*Supplied material:*
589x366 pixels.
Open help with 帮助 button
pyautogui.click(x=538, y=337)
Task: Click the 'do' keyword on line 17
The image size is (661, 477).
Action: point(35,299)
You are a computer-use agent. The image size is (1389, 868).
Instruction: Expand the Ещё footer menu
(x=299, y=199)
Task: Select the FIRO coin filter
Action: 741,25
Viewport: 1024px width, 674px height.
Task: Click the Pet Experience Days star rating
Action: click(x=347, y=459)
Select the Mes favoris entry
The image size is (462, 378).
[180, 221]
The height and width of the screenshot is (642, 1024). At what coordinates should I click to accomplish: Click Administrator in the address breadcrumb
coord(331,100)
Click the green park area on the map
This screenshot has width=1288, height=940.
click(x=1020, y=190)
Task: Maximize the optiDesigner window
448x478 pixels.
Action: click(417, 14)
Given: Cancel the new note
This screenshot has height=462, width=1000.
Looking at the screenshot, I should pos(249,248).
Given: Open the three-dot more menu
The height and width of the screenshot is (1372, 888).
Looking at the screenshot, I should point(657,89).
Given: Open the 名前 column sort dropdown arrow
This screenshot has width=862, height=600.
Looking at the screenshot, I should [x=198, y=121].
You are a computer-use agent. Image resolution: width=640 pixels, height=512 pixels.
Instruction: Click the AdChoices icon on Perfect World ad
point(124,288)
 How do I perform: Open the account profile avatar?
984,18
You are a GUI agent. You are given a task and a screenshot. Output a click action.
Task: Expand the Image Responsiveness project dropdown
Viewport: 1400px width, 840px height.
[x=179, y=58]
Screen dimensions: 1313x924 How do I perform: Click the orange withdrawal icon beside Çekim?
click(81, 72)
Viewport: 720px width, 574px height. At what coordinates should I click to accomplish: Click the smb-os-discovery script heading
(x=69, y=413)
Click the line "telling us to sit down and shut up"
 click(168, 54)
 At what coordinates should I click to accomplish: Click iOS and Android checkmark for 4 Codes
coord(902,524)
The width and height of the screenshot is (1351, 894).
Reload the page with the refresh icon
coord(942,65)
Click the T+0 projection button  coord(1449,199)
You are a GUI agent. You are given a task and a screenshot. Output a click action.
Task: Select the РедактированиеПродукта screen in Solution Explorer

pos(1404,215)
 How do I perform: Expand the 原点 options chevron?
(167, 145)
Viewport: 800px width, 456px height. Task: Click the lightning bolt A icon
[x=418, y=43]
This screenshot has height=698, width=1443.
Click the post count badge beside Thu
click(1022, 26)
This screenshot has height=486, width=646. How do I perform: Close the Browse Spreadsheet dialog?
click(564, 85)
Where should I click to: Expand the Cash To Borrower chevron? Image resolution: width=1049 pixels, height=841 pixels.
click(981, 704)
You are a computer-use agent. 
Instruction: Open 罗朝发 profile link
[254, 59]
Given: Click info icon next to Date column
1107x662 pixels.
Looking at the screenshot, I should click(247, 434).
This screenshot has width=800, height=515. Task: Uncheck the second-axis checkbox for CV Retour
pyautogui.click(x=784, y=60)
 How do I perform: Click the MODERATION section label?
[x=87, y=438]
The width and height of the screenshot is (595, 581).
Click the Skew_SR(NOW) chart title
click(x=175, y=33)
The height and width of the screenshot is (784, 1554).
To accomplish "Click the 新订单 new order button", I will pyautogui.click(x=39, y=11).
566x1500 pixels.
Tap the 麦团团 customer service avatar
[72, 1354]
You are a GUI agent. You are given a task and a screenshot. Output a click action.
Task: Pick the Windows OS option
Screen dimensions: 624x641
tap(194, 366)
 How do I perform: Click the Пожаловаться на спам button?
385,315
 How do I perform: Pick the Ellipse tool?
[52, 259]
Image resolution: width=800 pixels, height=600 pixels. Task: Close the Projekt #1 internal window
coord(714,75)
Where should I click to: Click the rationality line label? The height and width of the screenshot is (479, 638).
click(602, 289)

*Task instructions:* Reproduce the final stretch of the data above: every line from the one holding "The height and width of the screenshot is (784, 1554)." through the end, inclusive, exactly as written and nothing else.

*Solution for this exercise:*
The height and width of the screenshot is (784, 1554).
To accomplish "Click the 新订单 new order button", I will pyautogui.click(x=39, y=11).
566x1500 pixels.
Tap the 麦团团 customer service avatar
[72, 1354]
You are a GUI agent. You are given a task and a screenshot. Output a click action.
Task: Pick the Windows OS option
Screen dimensions: 624x641
tap(194, 366)
 How do I perform: Click the Пожаловаться на спам button?
385,315
 How do I perform: Pick the Ellipse tool?
[52, 259]
Image resolution: width=800 pixels, height=600 pixels. Task: Close the Projekt #1 internal window
coord(714,75)
Where should I click to: Click the rationality line label? The height and width of the screenshot is (479, 638).
click(602, 289)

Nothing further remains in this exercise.